◆ OBJETIVO DECLARADO 1
Liste os três substantivos que o trecho fornecido usa especificamente para designar os empregados das empresas.
◆ OBJETIVO DECLARADO 2
Segundo o trecho fornecido, quem descreve o ambiente da empresa extrativista com a expressão "todo mundo feliz"?
◆ OBJETIVO DECLARADO 3
Reescreva de forma mais breve o parágrafo do trecho fornecido que começa com "Esse processo é facilitado", mantendo seus fatos principais.

◆ TRECHO FORNECIDO
-------
Esse processo é facilitado pela implementação, juntamente com os cursos de ampliação da escolaridade dos funcionários, de técnicas de relações humanas que incentivam um maior relacionamento afetivo e emocional entre os trabalhadores. Como revela o boletim interno de uma empresa de confecções, que afirma que é preciso vencer o tabu de que a empresa não é um lugar de relações pessoais e de afeto, e que isso faz parte de uma cultura que contraria o lado humano do trabalho: “a identificação do colaborador com a empresa só é possível quando ele gosta do que faz e, sobretudo, das pessoas com as quais trabalha diariamente”. Tanto nessa empresa, como na extrativista, o ambiente – que parece de harmonia, com “todo mundo feliz”, como diz o gestor desta última – contrasta com o caráter prescritivo que se percebe no conteúdo ideológico dessas mensagens.
-------
◆ BLOCO DE DADOS
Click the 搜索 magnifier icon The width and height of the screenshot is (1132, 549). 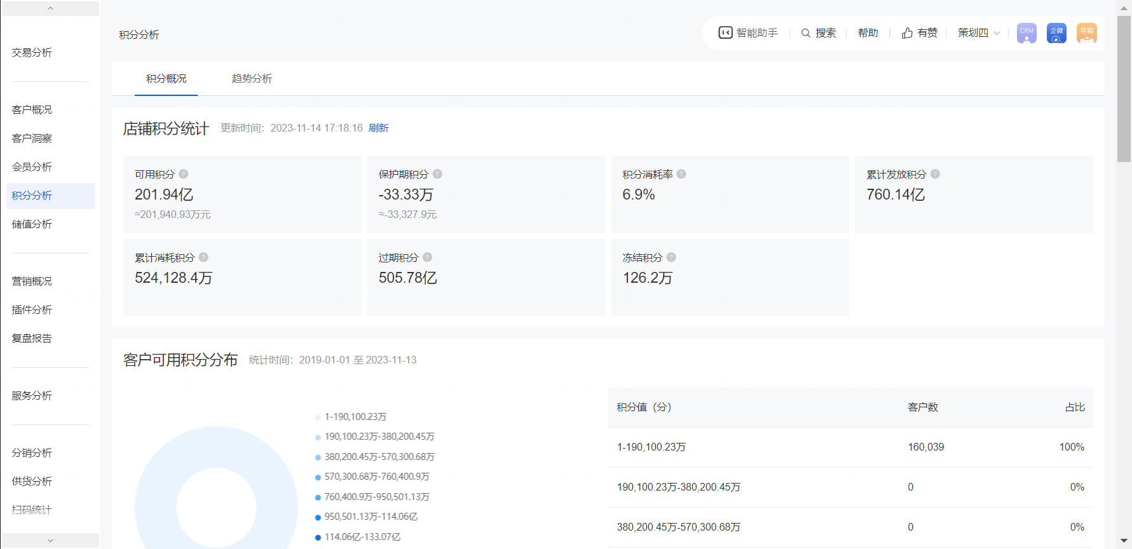click(x=805, y=33)
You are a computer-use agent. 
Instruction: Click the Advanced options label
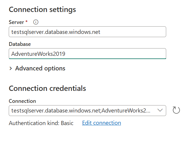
-------
◆ RESPOSTA ESCRITA 1
funcionários, trabalhadores, colaborador

◆ RESPOSTA ESCRITA 2
O gestor da empresa extrativista.

◆ RESPOSTA ESCRITA 3
O processo é facilitado por cursos de ampliação da escolaridade dos funcionários e por técnicas de relações humanas que estimulam vínculos afetivos e emocionais entre os trabalhadores. O boletim interno de uma empresa de confecções defende vencer o tabu de que a empresa não é lugar de relações pessoais e de afeto, afirmando que o colaborador só se identifica com a empresa quando gosta do que faz e das pessoas com quem trabalha. Nessa empresa e na extrativista, o ambiente aparentemente harmonioso contrasta com o caráter prescritivo do conteúdo ideológico dessas mensagens.